Prompt: Return an exact copy of the data, starting at its first line and ending at the line that contains "This screenshot has height=208, width=435.", minus any pictures.

>>

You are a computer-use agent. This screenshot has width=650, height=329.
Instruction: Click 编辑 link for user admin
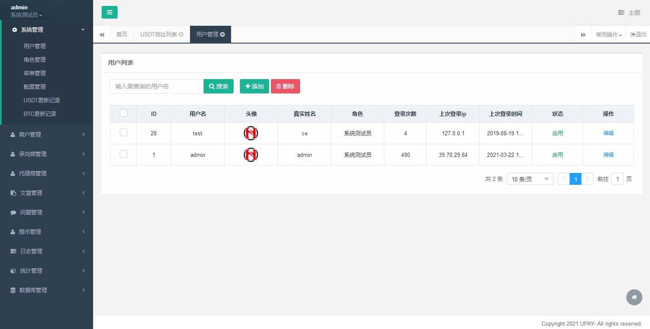coord(608,155)
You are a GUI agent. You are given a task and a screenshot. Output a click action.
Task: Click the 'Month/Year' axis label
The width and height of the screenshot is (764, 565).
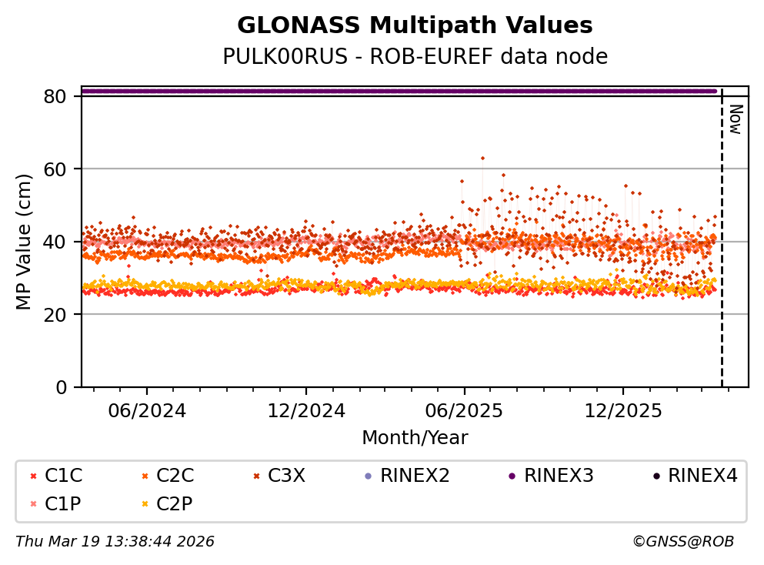pos(415,438)
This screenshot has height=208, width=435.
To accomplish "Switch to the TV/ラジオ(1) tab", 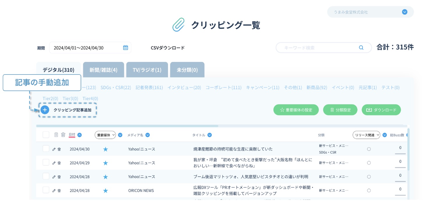I will (147, 70).
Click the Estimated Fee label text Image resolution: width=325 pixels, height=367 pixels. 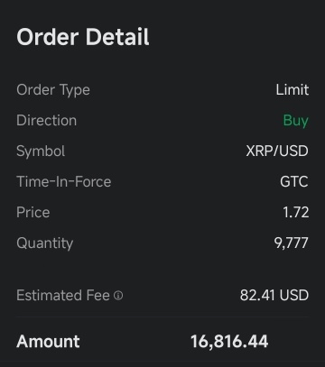tap(63, 296)
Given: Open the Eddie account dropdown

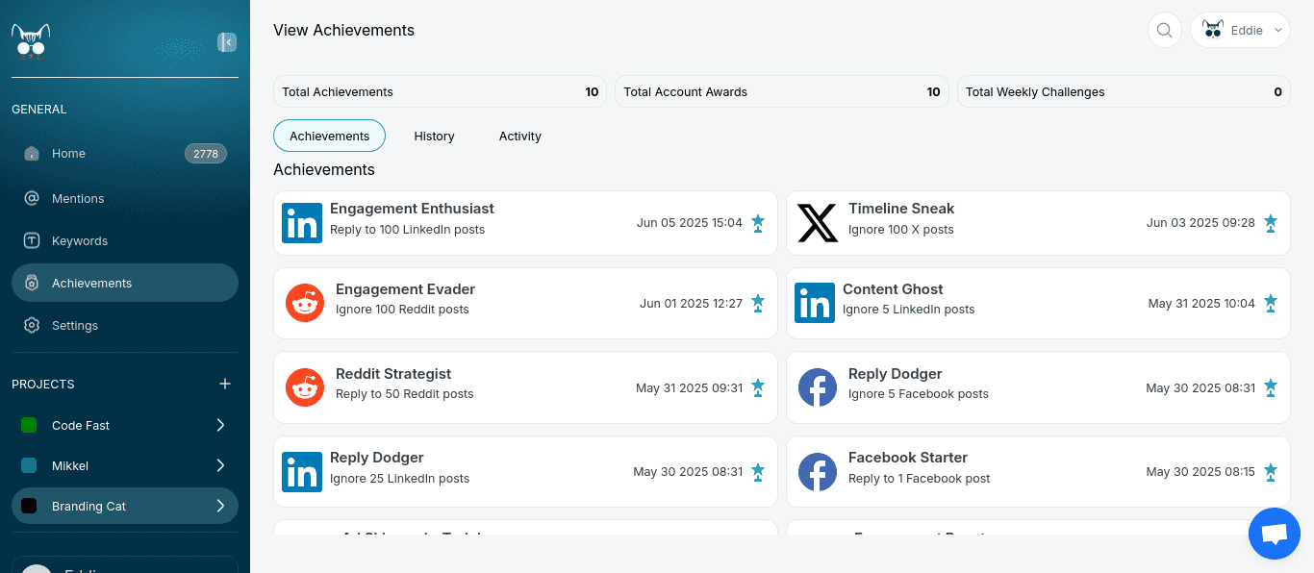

<<

Expected answer:
You are a computer-use agent. This screenshot has width=650, height=329.
Instruction: Click 编辑 link for user admin
coord(608,155)
You are a GUI agent. You are given a task and a screenshot. Output a click action.
Task: Click the 'Month/Year' axis label
The width and height of the screenshot is (764, 565).
pos(415,438)
This screenshot has height=208, width=435.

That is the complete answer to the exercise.